:: Aim ::
Which lines in the records contain the word "will"? Find them, treating case as significant, and copy each one in full.

─── Material supplied ───

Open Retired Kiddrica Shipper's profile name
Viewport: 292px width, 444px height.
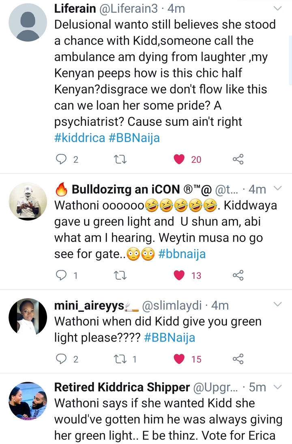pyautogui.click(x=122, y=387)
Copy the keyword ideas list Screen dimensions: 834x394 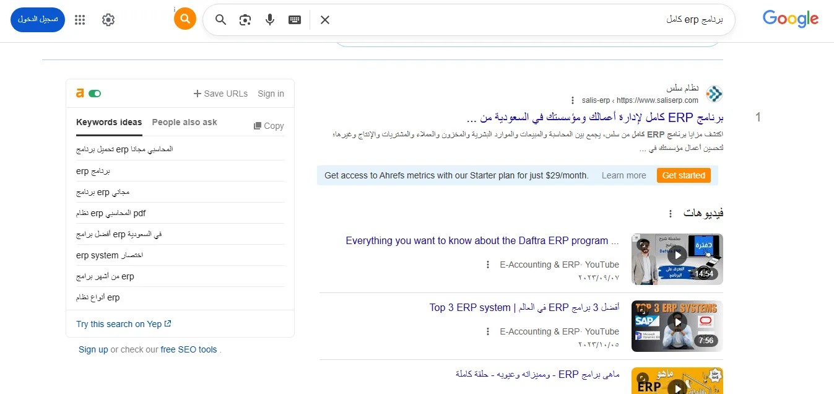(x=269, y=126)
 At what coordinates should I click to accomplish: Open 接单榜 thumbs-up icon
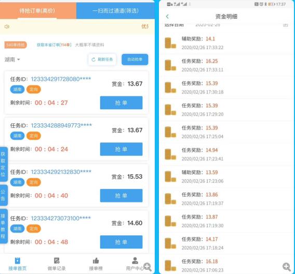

───
─── Material supplied ───

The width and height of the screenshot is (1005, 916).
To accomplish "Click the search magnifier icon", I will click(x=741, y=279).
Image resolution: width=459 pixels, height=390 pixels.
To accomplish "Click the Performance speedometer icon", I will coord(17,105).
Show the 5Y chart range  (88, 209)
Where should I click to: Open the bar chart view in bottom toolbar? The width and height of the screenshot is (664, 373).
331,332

───
─── Material supplied ───

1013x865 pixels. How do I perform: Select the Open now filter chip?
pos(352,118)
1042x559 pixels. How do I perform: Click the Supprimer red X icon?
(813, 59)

───

:: Result of this exercise ::
To accomplish "Click the search magnifier icon", I will click(x=741, y=279).
To accomplish "Click the Performance speedometer icon", I will coord(17,105).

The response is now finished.